WORK TO COMPLETE:
1. Answer these questions using the passage about the congressional primary, one line each.
(a) What does the writer's daily light therapy involve?
(b) On what date is the primary in the 1st Congressional District?
(c) Who sent the mailer introducing herself to voters?
2. Reproduce word for word the part of the passage about the congressional primary from "As a self-diagnosed" to "County this week.".

EXERCISE TEXT:
▼▼▼

As a self-diagnosed sufferer of Winters-Are-Too-Damn-Long Disorder, the yellow orb's presence allowed me to skip my daily regimen of light therapy, which entails sitting in front of a halogen lamp for hours, fingers crossed, hoping my head won't erupt in flames. Each time it doesn't, I feel better.
Instead of staring into the light Wednesday, I checked the pulse of one of the year's featured campaigns and found it rapidly escalating.
I'm talking about the oh-so-crowded Aug. 7 primary in the 1st Congressional District where the winner will succeed Democrat Jay Inslee.
An initial batch of political literature landed in mailboxes in Snohomish County this week.
Suzan DelBene sent the mailer to introduce herself to voters she's betting will choose a Democrat in the primary. Voters should brace for piles more. And as this electoral scuffle intensifies, they can expect sparring to spill over into the airwaves and across the Internet.

▲▲▲

EXTRACTED DATA:
▼▼▼

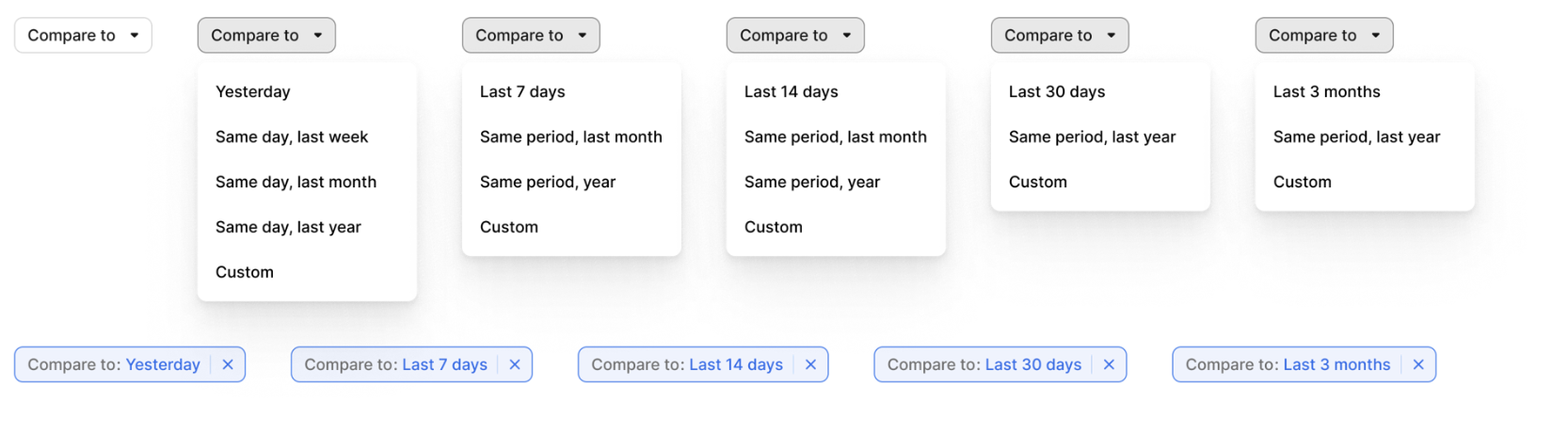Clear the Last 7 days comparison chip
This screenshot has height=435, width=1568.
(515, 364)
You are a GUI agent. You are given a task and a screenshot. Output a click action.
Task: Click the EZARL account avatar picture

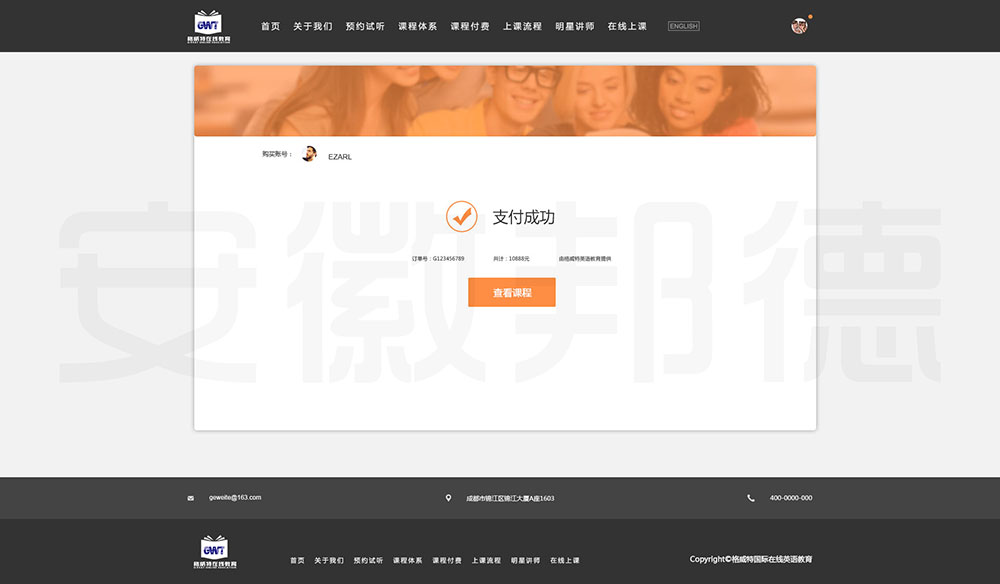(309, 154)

▲▲▲
▼▼▼

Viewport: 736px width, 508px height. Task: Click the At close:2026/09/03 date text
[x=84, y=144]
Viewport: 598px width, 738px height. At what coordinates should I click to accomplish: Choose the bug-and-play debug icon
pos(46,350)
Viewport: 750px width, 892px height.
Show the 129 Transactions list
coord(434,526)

▲▲▲
▼▼▼

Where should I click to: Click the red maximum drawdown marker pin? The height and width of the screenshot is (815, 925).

▲▲▲

ANSWERS FOR THE EXERCISE:
1.
(a) Sitting in front of a halogen lamp for hours.
(b) Aug. 7.
(c) Suzan DelBene.

2.
As a self-diagnosed sufferer of Winters-Are-Too-Damn-Long Disorder, the yellow orb's presence allowed me to skip my daily regimen of light therapy, which entails sitting in front of a halogen lamp for hours, fingers crossed, hoping my head won't erupt in flames. Each time it doesn't, I feel better.
Instead of staring into the light Wednesday, I checked the pulse of one of the year's featured campaigns and found it rapidly escalating.
I'm talking about the oh-so-crowded Aug. 7 primary in the 1st Congressional District where the winner will succeed Democrat Jay Inslee.
An initial batch of political literature landed in mailboxes in Snohomish County this week.